What the task asks: Copy the lines below word for word, omitting the pictures.

[A block of data]
=====

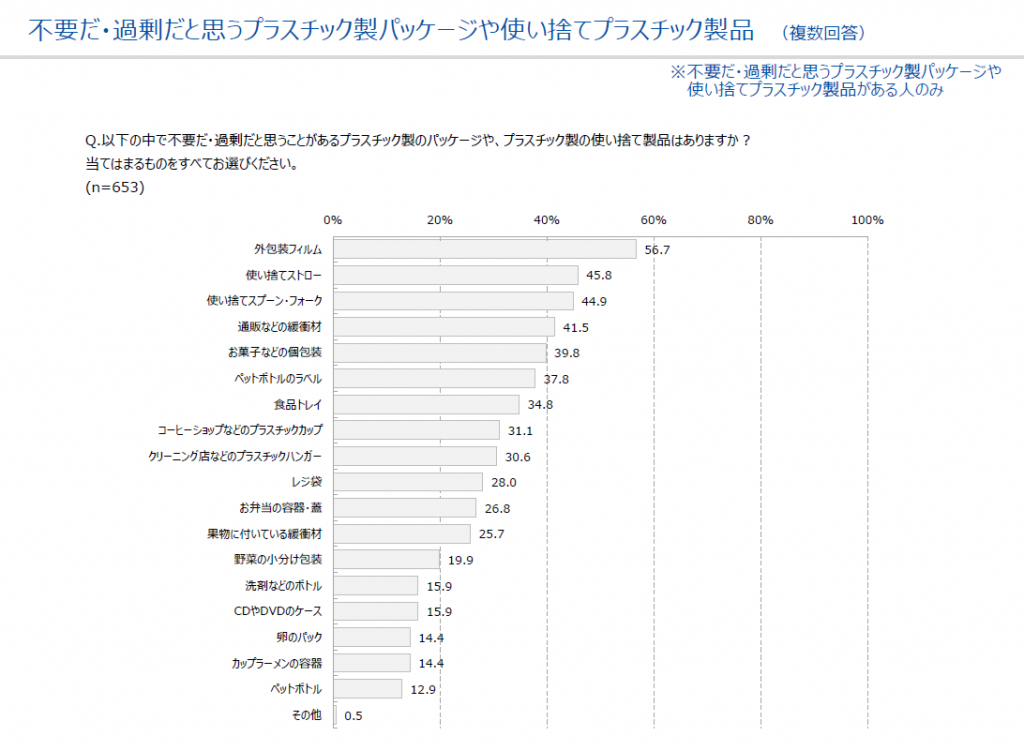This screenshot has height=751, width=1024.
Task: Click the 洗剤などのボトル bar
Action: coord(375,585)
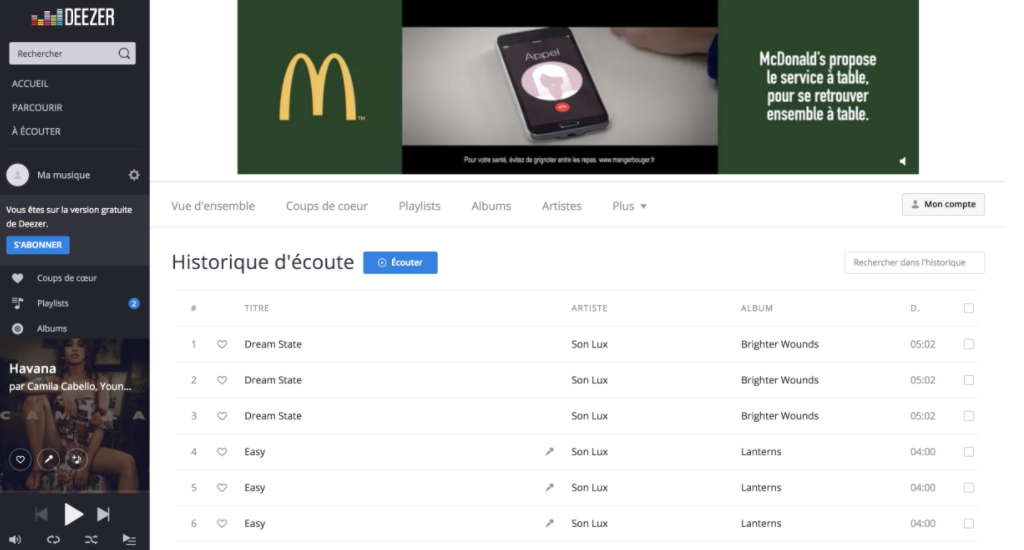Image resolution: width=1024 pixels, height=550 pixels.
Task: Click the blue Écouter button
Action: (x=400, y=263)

=====

Task result:
This screenshot has height=751, width=1024.
Task: Click the 洗剤などのボトル bar
Action: coord(375,585)
Image resolution: width=1024 pixels, height=550 pixels.
Task: Click the blue Écouter button
Action: (x=400, y=263)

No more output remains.